[DATASET RECORDS Boundary: Start]
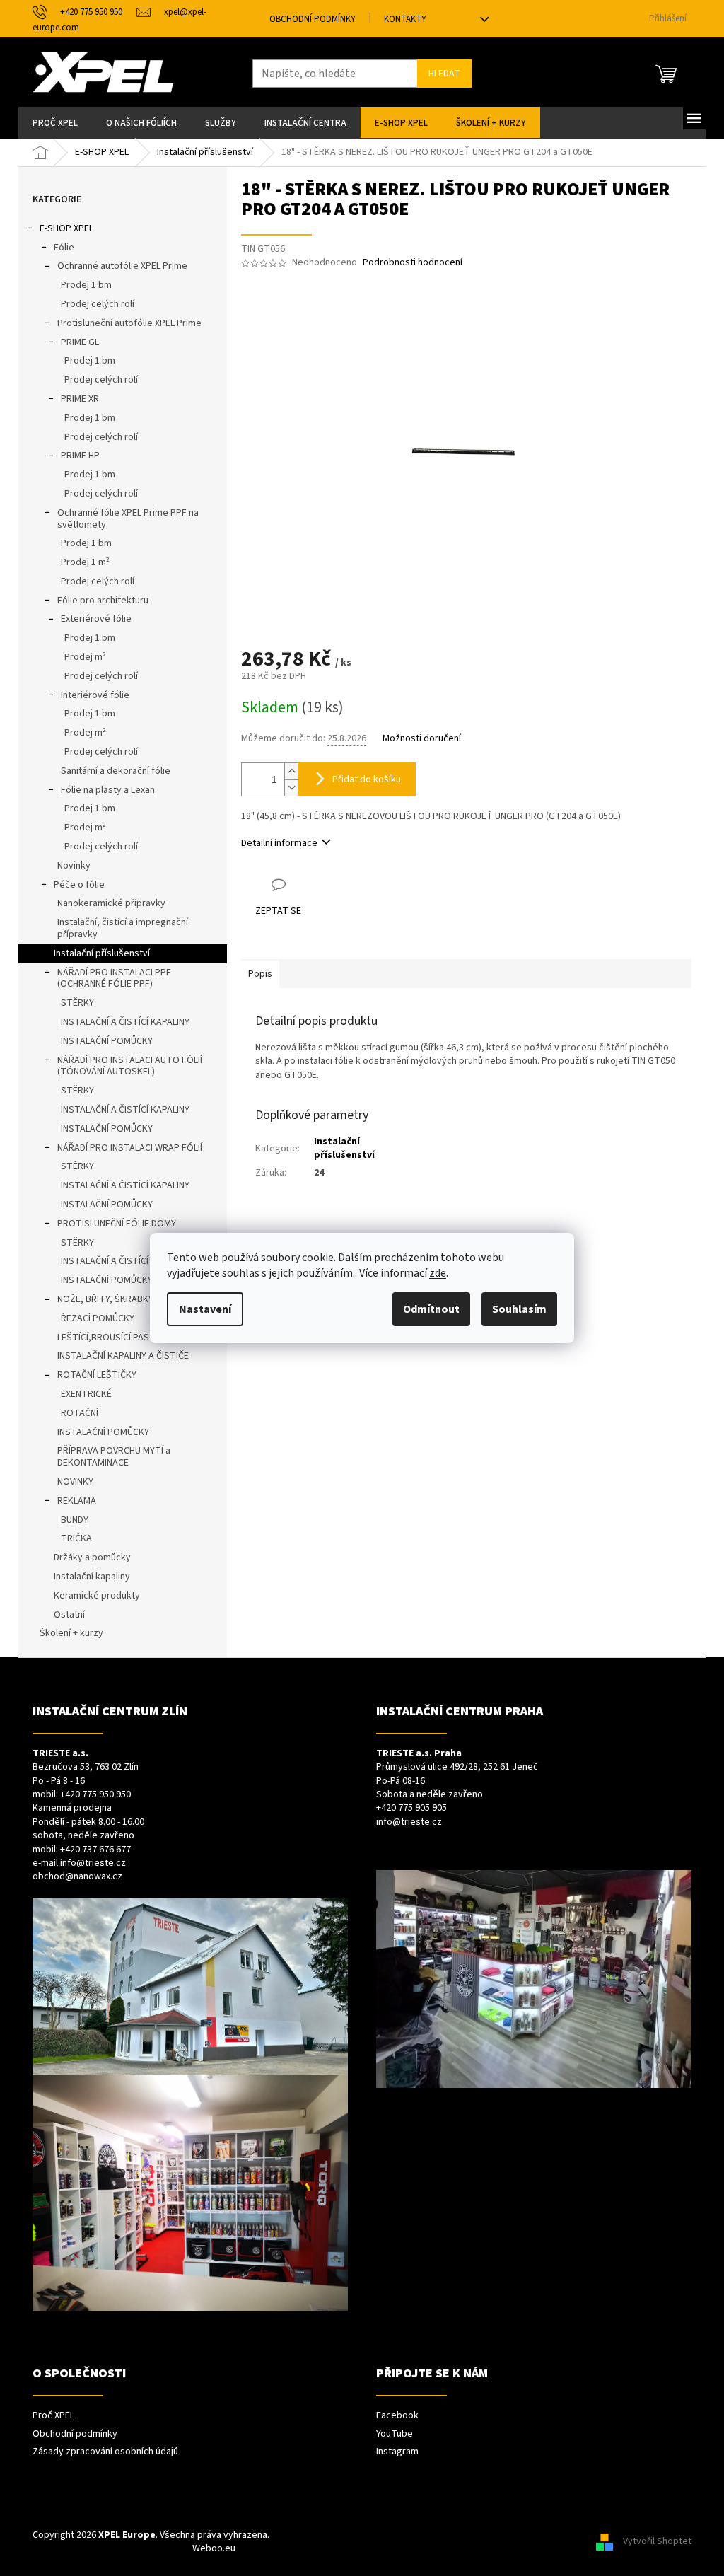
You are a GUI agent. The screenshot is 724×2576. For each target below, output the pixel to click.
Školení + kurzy (71, 1633)
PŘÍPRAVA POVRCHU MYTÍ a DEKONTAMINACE (113, 1457)
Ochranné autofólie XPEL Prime (122, 266)
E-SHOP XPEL (66, 228)
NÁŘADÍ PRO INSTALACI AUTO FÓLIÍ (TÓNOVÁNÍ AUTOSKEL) (129, 1066)
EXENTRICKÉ (86, 1394)
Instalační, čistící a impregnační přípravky (122, 928)
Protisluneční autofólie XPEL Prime (129, 323)
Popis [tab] (260, 974)
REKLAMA (76, 1501)
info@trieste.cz (93, 1863)
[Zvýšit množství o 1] (291, 771)
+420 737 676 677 (95, 1850)
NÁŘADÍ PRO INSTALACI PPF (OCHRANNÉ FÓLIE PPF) (114, 978)
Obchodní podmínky (312, 19)
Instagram (397, 2452)
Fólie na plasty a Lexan (108, 790)
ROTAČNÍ (79, 1413)
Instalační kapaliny (92, 1577)
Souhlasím (519, 1309)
[DATASET RECORDS Boundary: End]
### EXERCISE OBJECTIVE
Each entry shown above must be quoted exactly, with its pictures left out.

### SOLUTION FOR THIS PROBLEM
You are a GUI agent. The screenshot is 724×2576. For each target below, output the pixel to click.
Školení + kurzy (71, 1633)
PŘÍPRAVA POVRCHU MYTÍ a DEKONTAMINACE (113, 1457)
Ochranné autofólie XPEL Prime (122, 266)
E-SHOP XPEL (66, 228)
NÁŘADÍ PRO INSTALACI AUTO FÓLIÍ (TÓNOVÁNÍ AUTOSKEL) (129, 1066)
EXENTRICKÉ (86, 1394)
Instalační, čistící a impregnační přípravky (122, 928)
Protisluneční autofólie XPEL Prime (129, 323)
Popis [tab] (260, 974)
REKLAMA (76, 1501)
info@trieste.cz (93, 1863)
[Zvýšit množství o 1] (291, 771)
+420 737 676 677 (95, 1850)
NÁŘADÍ PRO INSTALACI PPF (OCHRANNÉ FÓLIE PPF) (114, 978)
Obchodní podmínky (312, 19)
Instagram (397, 2452)
Fólie na plasty a Lexan (108, 790)
ROTAČNÍ (79, 1413)
Instalační kapaliny (92, 1577)
Souhlasím (519, 1309)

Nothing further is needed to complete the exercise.